• Задание 1:
Назовите по приведённому ниже фрагменту текста все места, куда отправили верных людей готовить оборону от возможного нападения Кастилии.
• Задание 2:
Дословно перепишите из фрагмента текста ниже участок от «В тот же день» до «отнюдь не лишними.» включительно.

• Фрагмент текста:

Ее помощника Жоана де Вашконселуша не пощадили. Вначале обыск в его апартаментах ничего не дал. И тут старуха-служанка, напуганная угрозами, показала место, где укрывался Вашконселуш. Дон Родриго де Саа, великий камергер, выстрелил в него из пистолета. Другие набросились на жертву со шпагами и, изрубив его, выбросили тело на мостовую со словами: «Тиран мертв! Да здравствует свобода и король Португалии дон Жоан!»

Маргарита отдала приказ кастильскому гарнизону крепости Сан-Жорже сдаться. Заговорщики, выйдя на балкон, а затем и на улицы Лиссабона, провозгласили Жоана де Браганцу королем Португалии Жоаном IV.

Возбужденные известием о перевороте и провозглашении нового короля, лиссабонцы высыпали на улицы. Заговорщики пытались удержать толпу от беспорядков и бесчинств. Архиепископ Лиссабона с распятием объезжал улицы города, призывая к порядку. Надо признать, что это почти удалось. Были сожжены лишь несколько домов нелюбимого народом епископа Лейрин, братьев Мигела де Вашконселуша.

В тот же день были выбраны временные правители, которым надлежало осуществлять власть до прибытия короля, архиепископы Лиссабона и Браги, виконт Лоуренсу де Лима. Тут же отправили послов к Жоану де Браганца в Вила-Висозу.

Через три для Жоан въехал в Лиссабон в сопровождении нескольких всадников. С первых же часов новой жизни, еще до коронации, он был вынужден заботиться прежде всего о защите королевства. В Эвору, Элваш, Алгарве были посланы верные люди для организации обороны на случай нападения соседней Кастилии. Еще 2 декабря, до приезда в столицу, Жоан разослал во все города письма, сообщая о своем избрании и требуя составить списки оружия в городе и людей, способных держать его в руках, и объединить их в отряды для защиты города и границ.

Будущее показало, что эти меры оказались отнюдь не лишними.

15 декабря 1640 года в Лиссабоне состоялась пышная церемония коронации Жоана IV. Город единодушно приветствовал своего короля. Грамоты и письма, разосланные еще раньше по другим городам и местечкам, в течение 10 дней достигли самых отдаленных мест. Во многих городах известие о провозглашении короля и независимости страны вызвало бурное ликование. В Коимбре в епископском дворце был устроен праздник; то же происходило в университете. В Гимарайнше, куда весть пришла из Порту, муниципалитет хотел дождаться официального письма, но некий Мануэл Машаду де Миранда, обратившись к горожанам с речью, вызвал настоящую манифестацию. В Визеу же, получив королевскую грамоту 14 декабря вечером, через два дня устроили торжественное провозглашение и уже после этого праздновали до 23-го.

• Извлечённые данные:
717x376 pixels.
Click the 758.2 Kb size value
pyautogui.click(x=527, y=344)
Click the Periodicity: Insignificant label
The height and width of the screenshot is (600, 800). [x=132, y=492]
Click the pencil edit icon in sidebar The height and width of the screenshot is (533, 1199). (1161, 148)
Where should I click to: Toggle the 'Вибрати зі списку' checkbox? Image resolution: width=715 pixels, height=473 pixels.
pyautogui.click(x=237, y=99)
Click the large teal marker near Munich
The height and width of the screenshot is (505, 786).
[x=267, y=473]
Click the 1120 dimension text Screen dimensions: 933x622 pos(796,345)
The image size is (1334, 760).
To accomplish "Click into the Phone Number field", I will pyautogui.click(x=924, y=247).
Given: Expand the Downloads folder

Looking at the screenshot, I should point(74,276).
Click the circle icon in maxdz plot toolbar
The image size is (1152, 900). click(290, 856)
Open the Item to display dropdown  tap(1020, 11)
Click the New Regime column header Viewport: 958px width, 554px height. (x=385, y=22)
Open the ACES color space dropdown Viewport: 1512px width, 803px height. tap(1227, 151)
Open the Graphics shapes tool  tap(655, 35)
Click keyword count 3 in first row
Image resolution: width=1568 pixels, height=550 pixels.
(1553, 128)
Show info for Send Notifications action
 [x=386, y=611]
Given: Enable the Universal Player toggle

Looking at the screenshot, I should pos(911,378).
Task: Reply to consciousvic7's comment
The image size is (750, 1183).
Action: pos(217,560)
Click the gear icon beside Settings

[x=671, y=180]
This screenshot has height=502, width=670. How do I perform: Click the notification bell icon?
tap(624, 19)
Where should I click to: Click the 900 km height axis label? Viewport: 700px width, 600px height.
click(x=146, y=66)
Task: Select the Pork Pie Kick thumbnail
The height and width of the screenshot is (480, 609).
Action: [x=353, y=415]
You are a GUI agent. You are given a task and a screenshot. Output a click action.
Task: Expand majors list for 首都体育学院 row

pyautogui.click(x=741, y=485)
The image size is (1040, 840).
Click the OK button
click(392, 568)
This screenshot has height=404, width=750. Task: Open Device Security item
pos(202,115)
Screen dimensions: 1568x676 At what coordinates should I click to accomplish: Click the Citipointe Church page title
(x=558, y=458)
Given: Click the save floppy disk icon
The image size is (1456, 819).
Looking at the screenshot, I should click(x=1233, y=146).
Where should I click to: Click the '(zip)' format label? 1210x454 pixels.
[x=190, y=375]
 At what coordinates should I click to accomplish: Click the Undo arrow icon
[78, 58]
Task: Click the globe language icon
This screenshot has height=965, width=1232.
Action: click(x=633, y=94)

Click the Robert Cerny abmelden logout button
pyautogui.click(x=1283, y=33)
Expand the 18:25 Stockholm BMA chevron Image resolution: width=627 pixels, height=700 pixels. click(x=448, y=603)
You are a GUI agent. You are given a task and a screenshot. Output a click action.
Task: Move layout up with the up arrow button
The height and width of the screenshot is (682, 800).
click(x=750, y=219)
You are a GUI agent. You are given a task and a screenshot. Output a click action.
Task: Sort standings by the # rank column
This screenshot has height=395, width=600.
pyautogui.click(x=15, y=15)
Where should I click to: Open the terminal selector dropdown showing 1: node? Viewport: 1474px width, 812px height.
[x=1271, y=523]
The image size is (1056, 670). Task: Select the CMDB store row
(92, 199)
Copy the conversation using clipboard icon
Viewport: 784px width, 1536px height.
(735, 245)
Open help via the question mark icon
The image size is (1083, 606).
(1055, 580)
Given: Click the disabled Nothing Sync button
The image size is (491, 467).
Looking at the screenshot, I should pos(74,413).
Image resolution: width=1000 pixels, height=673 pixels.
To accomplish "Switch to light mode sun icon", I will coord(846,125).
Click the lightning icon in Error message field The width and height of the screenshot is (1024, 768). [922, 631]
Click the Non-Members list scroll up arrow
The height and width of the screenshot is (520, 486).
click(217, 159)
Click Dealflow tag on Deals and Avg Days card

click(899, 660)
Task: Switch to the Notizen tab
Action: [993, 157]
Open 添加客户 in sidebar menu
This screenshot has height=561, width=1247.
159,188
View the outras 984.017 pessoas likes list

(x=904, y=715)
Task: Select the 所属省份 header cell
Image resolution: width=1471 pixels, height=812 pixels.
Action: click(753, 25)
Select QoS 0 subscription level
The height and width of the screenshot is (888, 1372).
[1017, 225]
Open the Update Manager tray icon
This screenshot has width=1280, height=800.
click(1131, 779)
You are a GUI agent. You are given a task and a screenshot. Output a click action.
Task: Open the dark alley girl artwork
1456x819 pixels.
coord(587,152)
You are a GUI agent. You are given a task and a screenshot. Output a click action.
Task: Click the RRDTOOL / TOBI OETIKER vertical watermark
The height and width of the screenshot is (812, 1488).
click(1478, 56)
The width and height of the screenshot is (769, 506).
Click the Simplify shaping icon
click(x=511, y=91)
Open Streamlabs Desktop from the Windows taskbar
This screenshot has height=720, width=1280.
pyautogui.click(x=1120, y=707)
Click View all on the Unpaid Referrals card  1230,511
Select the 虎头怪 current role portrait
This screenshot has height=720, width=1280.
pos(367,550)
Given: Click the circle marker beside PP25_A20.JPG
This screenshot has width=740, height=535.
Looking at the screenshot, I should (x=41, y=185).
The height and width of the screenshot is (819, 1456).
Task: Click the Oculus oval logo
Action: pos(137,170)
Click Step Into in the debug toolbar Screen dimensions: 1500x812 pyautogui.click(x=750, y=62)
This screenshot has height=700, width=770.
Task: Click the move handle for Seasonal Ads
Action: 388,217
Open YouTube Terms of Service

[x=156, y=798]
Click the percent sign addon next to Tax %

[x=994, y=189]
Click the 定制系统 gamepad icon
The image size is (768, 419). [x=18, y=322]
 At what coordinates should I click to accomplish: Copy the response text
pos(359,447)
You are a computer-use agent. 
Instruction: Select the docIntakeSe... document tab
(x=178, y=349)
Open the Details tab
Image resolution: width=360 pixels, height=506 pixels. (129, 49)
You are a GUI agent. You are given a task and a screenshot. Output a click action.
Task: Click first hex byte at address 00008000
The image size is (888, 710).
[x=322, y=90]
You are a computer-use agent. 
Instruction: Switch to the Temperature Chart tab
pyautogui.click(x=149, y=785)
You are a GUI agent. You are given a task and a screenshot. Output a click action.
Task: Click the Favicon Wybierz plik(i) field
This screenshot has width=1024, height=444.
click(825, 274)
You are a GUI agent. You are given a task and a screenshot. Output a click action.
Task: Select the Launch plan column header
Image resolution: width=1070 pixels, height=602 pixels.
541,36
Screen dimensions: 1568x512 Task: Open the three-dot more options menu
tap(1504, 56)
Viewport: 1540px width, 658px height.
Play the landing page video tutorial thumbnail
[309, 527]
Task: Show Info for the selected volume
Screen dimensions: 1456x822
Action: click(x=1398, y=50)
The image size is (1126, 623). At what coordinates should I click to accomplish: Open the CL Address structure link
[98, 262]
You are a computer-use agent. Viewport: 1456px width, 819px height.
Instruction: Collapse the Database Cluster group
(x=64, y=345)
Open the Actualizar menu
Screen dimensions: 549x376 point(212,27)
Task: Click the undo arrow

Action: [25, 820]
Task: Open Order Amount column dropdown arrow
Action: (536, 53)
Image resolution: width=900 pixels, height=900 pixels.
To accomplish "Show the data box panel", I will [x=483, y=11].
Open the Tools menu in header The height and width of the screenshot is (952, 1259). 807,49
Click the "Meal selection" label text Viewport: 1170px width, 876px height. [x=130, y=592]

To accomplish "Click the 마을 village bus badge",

• Ожидаемый ответ 1:
Эвора, Элваш, Алгарве

• Ожидаемый ответ 2:
В тот же день были выбраны временные правители, которым надлежало осуществлять власть до прибытия короля, архиепископы Лиссабона и Браги, виконт Лоуренсу де Лима. Тут же отправили послов к Жоану де Браганца в Вила-Висозу.

Через три для Жоан въехал в Лиссабон в сопровождении нескольких всадников. С первых же часов новой жизни, еще до коронации, он был вынужден заботиться прежде всего о защите королевства. В Эвору, Элваш, Алгарве были посланы верные люди для организации обороны на случай нападения соседней Кастилии. Еще 2 декабря, до приезда в столицу, Жоан разослал во все города письма, сообщая о своем избрании и требуя составить списки оружия в городе и людей, способных держать его в руках, и объединить их в отряды для защиты города и границ.

Будущее показало, что эти меры оказались отнюдь не лишними.